L'Udinese torna da Torino con una bella prestazione e soprattutto con i tre punti che mancavano dalla gara contro il Napoli. Contro i granata, mister Runjaic ha optato per un deciso cambio a livello tattico. Il 4-4-2 visto all'Olimpico Grande Torino, già adottato nel secondo tempo della gara contro il Como, ha convinto tutti.

Per stessa ammissione del tecnico tedesco, questo spartito tattico ha permesso ai friulani di avere in mano il controllo del gioco. Non è la prima volta che l'Udinese con il 4-4-2 piace. Nella scorsa stagione, la squadra aveva fornito le migliori prestazioni proprio con questo assetto che garantisce equilibrio ma che, allo stesso tempo, da imprevedibilità e valorizza le caratteristiche dei giocatori.

Partendo dalla difesa, Kamara si trova più a suo agio nel ruolo di terzino basso, mentre a destra Kristensen, pur adattato essendo un centrale, garantisce solidità. La vera chiave di volta sta però soprattutto nella disposizione e nell'atteggiamento del centrocampo.

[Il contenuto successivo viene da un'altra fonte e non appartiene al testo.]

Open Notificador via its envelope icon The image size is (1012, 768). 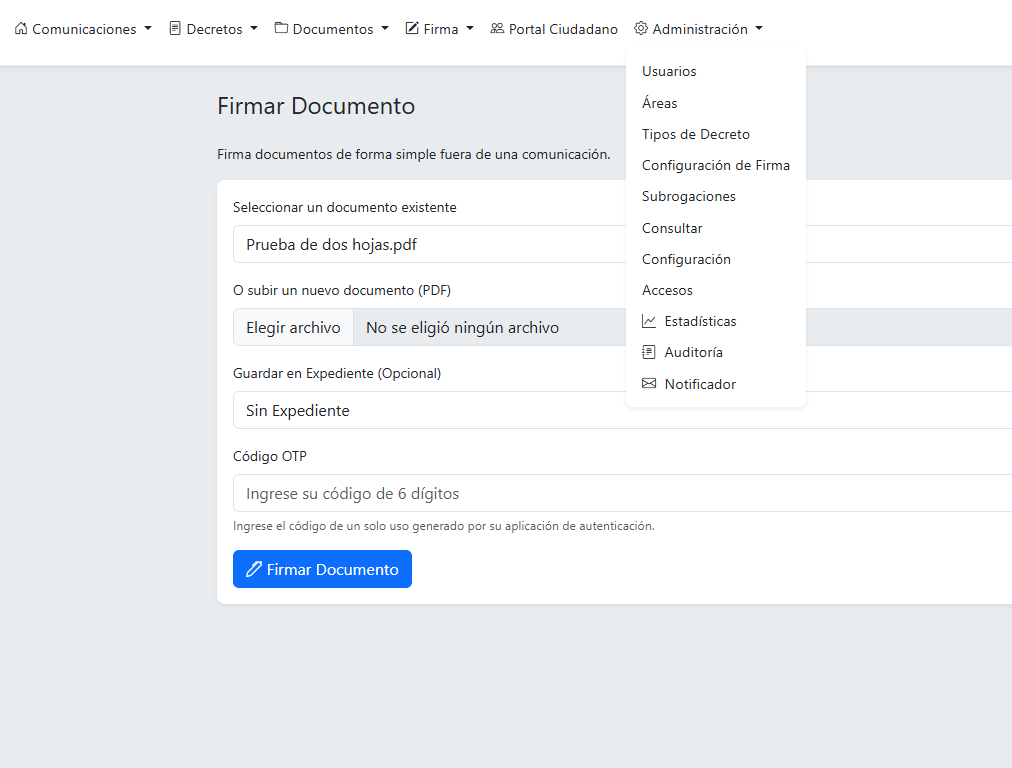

Ekkelenkamp da esterno sinistro ha fornito una grande prestazione sotto vari punti di vista, l'ennesima in quel ruolo. A piacere è soprattutto il suo dinamismo e la capacità di venire dentro al campo senza dare punti di riferimento, vedi il gol dell'1-0 che parte da una sua splendida imbucata a cercare la corsa di Zanoli. Ed è proprio l'esterno italiano uno degli elementi che potrebbe beneficare di più di questo assetto viste le sue spiccate doti in termini di velocità e attacco dello spazio. Sgravato da qualche compito difensivo l'esterno ex Napoli potrebbe essere ancora più lucido e determinante in fase offensiva. 

In mediana, Karlstrom è sembrato più a suo agio rispetto a quando deve fare il centrocampista basso nel centrocampo a cinque. Miller invece, alla prima da titolare in campionato, ha dato un altro assaggio delle sue qualità. Lo scozzese sa giocare a calcio e lo fa senza strafare, con pochi tocchi, maturità e capacità di lettura del gioco nelle due fasi. E non dimentichiamoci di Arthur Atta, giocatore fondamentale per l'Udinese e tornato in campo ieri nella ripresa a Torino. 

Il 4-4-2, con un baricentro di conseguenza più alto, ha poi permesso a Zaniolo e Davis di soffrire meno di solitudine la davanti. Insomma, indicazioni molto positive sono arrivate dalla trasferta infrasettimanale di Torino.

Che sia finalmente arrivato il momento di mettere in soffitta il 3-5-2 in favore di un modello che permette alla squadra di esprimere un calcio più moderno e propositivo? Staremo a vedere cosa deciderà Runjaic per la gara con il Pisa, ma la strada sembra essere tracciata.